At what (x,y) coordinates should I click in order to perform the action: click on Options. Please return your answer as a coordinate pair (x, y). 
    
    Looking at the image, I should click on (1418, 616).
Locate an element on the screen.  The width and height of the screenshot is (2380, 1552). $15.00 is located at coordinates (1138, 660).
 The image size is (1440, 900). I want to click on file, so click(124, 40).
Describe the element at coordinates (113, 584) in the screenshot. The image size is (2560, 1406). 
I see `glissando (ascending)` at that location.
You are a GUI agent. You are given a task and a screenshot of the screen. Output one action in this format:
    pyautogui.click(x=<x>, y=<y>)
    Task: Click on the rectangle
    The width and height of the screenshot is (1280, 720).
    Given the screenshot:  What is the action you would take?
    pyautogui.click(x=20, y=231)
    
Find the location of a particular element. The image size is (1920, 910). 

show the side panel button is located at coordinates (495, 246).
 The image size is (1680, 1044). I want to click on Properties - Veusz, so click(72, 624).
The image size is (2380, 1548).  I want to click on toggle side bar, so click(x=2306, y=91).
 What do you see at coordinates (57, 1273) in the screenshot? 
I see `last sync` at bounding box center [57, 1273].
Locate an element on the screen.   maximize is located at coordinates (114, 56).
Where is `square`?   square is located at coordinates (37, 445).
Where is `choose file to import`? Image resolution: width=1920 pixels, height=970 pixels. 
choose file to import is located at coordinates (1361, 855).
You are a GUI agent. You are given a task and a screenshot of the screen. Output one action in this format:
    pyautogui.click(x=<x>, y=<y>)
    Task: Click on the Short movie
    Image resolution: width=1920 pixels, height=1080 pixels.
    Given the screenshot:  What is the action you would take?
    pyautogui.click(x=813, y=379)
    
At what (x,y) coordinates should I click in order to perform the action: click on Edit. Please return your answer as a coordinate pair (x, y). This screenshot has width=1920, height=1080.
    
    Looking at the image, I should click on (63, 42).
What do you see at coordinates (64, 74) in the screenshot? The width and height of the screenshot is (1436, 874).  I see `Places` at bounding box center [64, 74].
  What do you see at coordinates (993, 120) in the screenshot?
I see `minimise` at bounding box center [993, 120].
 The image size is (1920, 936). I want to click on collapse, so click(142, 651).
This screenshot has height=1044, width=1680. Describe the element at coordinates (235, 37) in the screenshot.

→ EXERCISE INSTRUCTIONS
Render the rows above as a JSON list of strings, one string per line, leaving out blank lines. Begin at the first line of the rows and stop after the line containing "pyautogui.click(x=20, y=231)".

→ REPLY
[
  "At what (x,y) coordinates should I click in order to perform the action: click on Options. Please return your answer as a coordinate pair (x, y). ",
  "    Looking at the image, I should click on (1418, 616).",
  "Locate an element on the screen.  The width and height of the screenshot is (2380, 1552). $15.00 is located at coordinates (1138, 660).",
  " The image size is (1440, 900). I want to click on file, so click(124, 40).",
  "Describe the element at coordinates (113, 584) in the screenshot. The image size is (2560, 1406). ",
  "I see `glissando (ascending)` at that location.",
  "You are a GUI agent. You are given a task and a screenshot of the screen. Output one action in this format:",
  "    pyautogui.click(x=<x>, y=<y>)",
  "    Task: Click on the rectangle",
  "    The width and height of the screenshot is (1280, 720).",
  "    Given the screenshot:  What is the action you would take?",
  "    pyautogui.click(x=20, y=231)"
]